I received a letter this afternoon from the Glasgow Institute of Architects, which is rightly concerned about what is happening on construction sites as we speak. Construction workers are being ordered into work. I really cannot see the purpose of that. It is clearly against the advice and guidance the Government have given, and it really needs to be sorted out. Of course, it comes as no surprise that some of the companies trying to order construction workers into work have traditionally operated blacklists. We need an assurance from these companies that they will not put any worker who decides to self-isolate on any blacklist. Blacklists are, of course, illegal, but we will make sure that that does not take place.

This morning, the Work and Pensions Committee, of which I am a member, asked about the pressures being put on DWP staff as a result of 500,000 people applying in one day. We have probably all seen the screenshots on social media showing where people are in the queue—I have seen one where someone was 100,011th in the list of those trying to get their claims processed. I am sure that I speak for many Members in saying that we support the staff going through this process. We understand, of course, that the Government will have to redeploy staff to make sure that claims are processed and that people get the money they deserve and are looked after, but we need the Government to keep in touch with us on what the pressures are. If the Government need to hire more people, they should do so. If they need to redeploy staff from other Departments, they need to do so to ensure that everyone is looked after.

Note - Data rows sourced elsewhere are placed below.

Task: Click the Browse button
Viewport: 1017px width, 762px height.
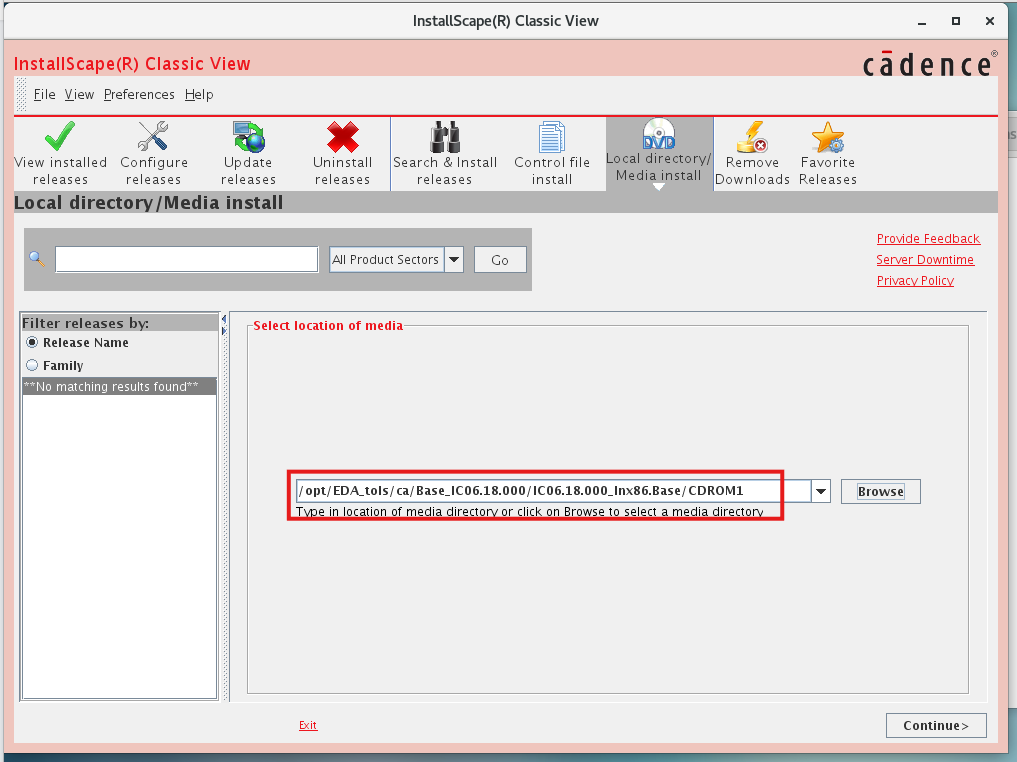Action: [880, 492]
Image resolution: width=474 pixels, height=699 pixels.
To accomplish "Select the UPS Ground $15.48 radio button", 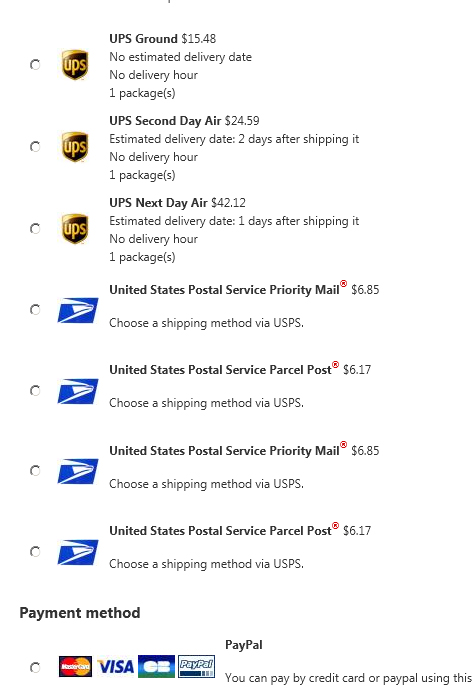I will 35,65.
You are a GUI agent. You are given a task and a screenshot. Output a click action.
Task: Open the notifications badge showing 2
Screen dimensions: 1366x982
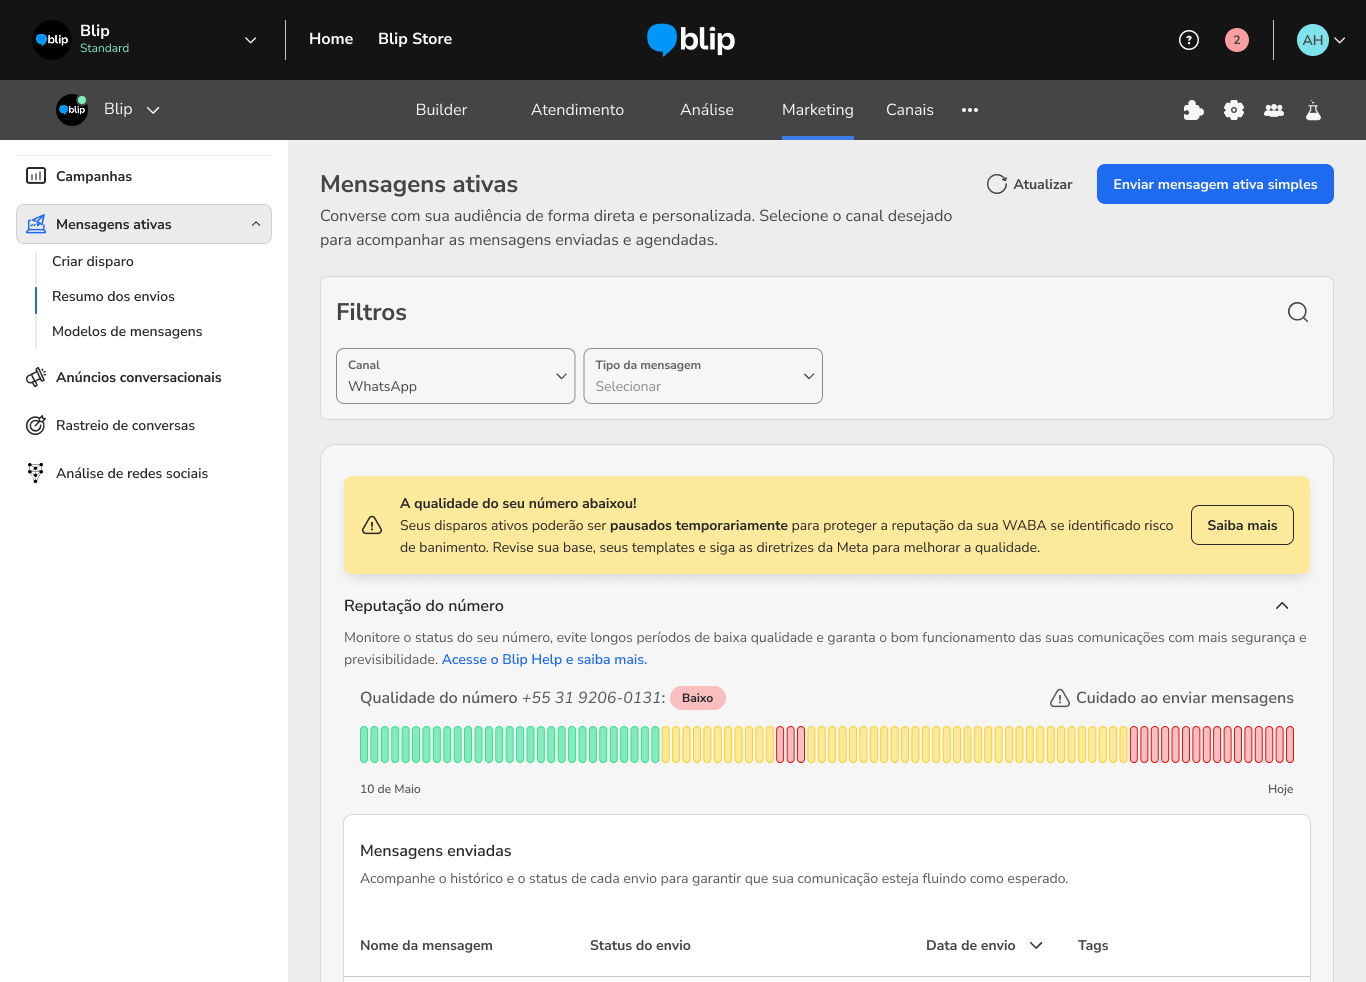pyautogui.click(x=1236, y=40)
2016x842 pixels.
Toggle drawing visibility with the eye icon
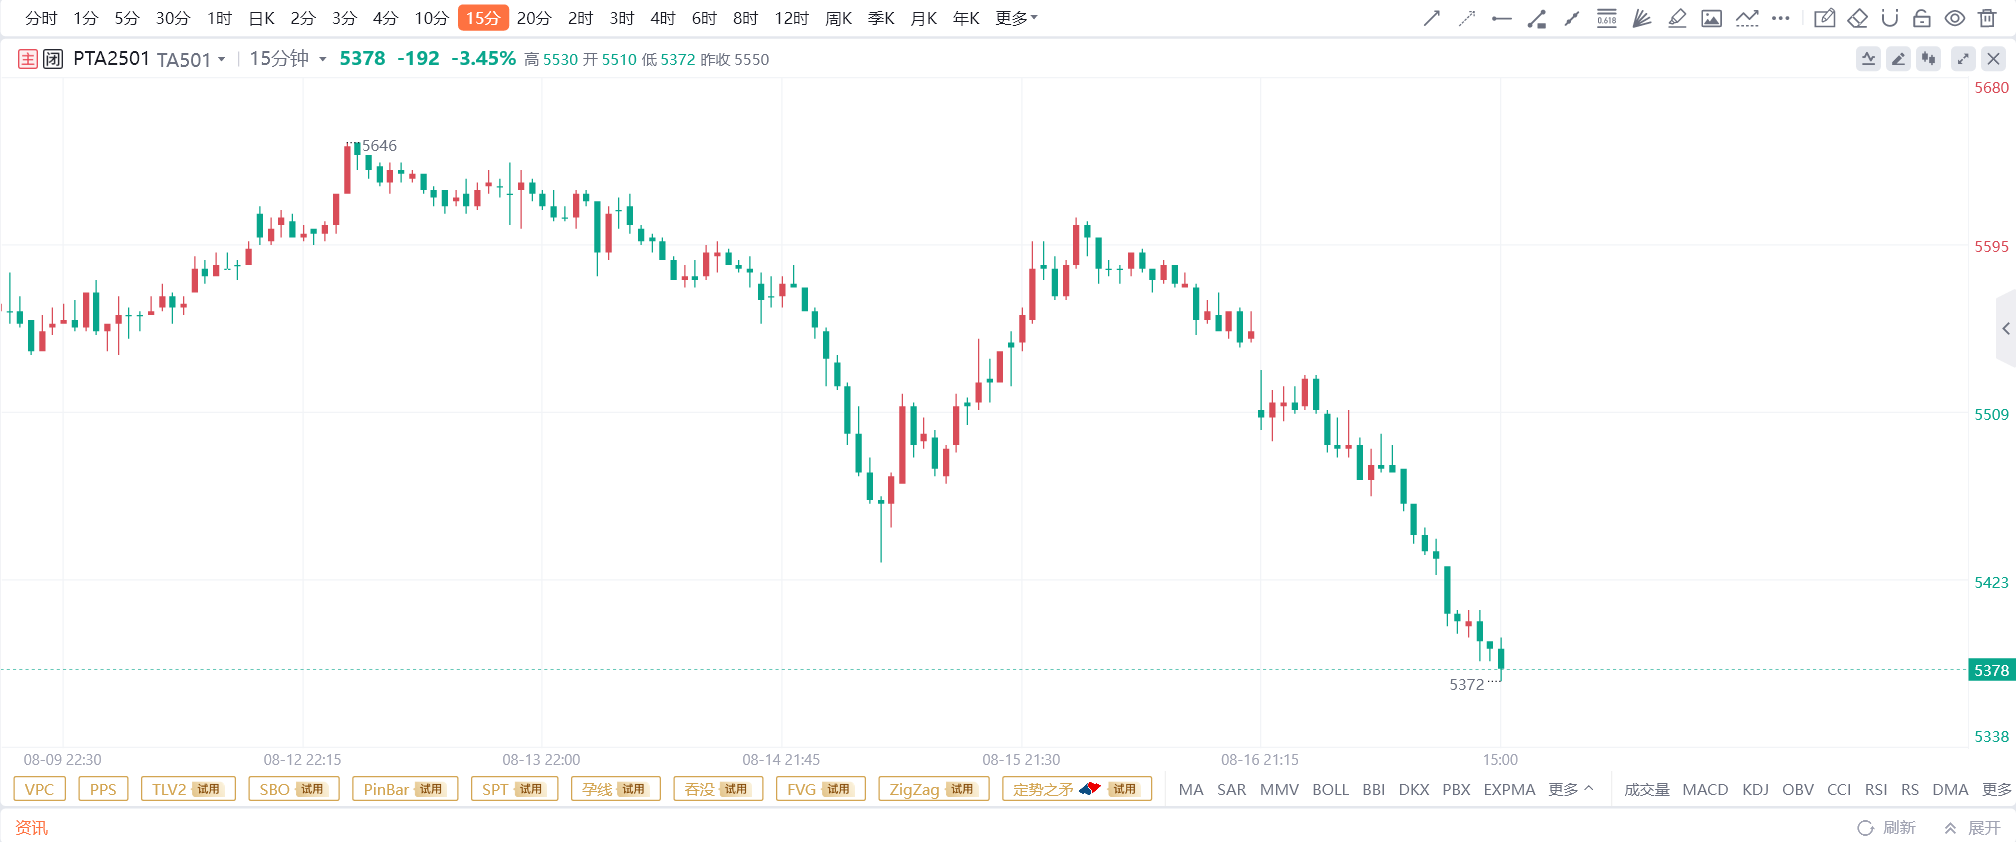(x=1955, y=18)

On statutory sick pay, I join other colleagues in saying that £94.25 a week is not enough to live on—indeed, I think the Secretary of State for Health and Social Care is on record saying that. We need to see the level of statutory sick pay rise, certainly to the European average. I do agree with many—the Select Committee had a chat about this today after our session with the Secretary of State—that we really do need to look at a universal basic income. In a time of crisis such as this, we need to consider and address the need for a universal basic income.

In closing, I just want to say—I am thinking particularly of what the hon. Member for Ilford North (Wes Streeting) said last week—that after this crisis is over, there will be political choices to be made. The last thing we need is another decade of austerity. The decade of austerity we have lived through has shown us that the public services are not all ready to deal with situations like this. We need to have a serious conversation about the role and function of public services and to make sure that they are properly financed, maintained, resourced and staffed.

We also need to have a conversation about the status of the worker in the workplace, because, as we have seen in the past two weeks, there are a lot of opportunistic, bullying employers out there. We need to sort out, once and for all, who is self-employed and who is not self-employed. Far too many workers are finding out only now that they are self-employed, and they should not be self-employed—they are directly employed. If someone has to go in for a job interview, I think it is safe to say that they should be considered as being directly employed.

I hope that after this crisis there is no return to austerity and that we invest in our people and our public services. That will be the people’s bail-out, and it will require the sort of investment that the banks got in 2008.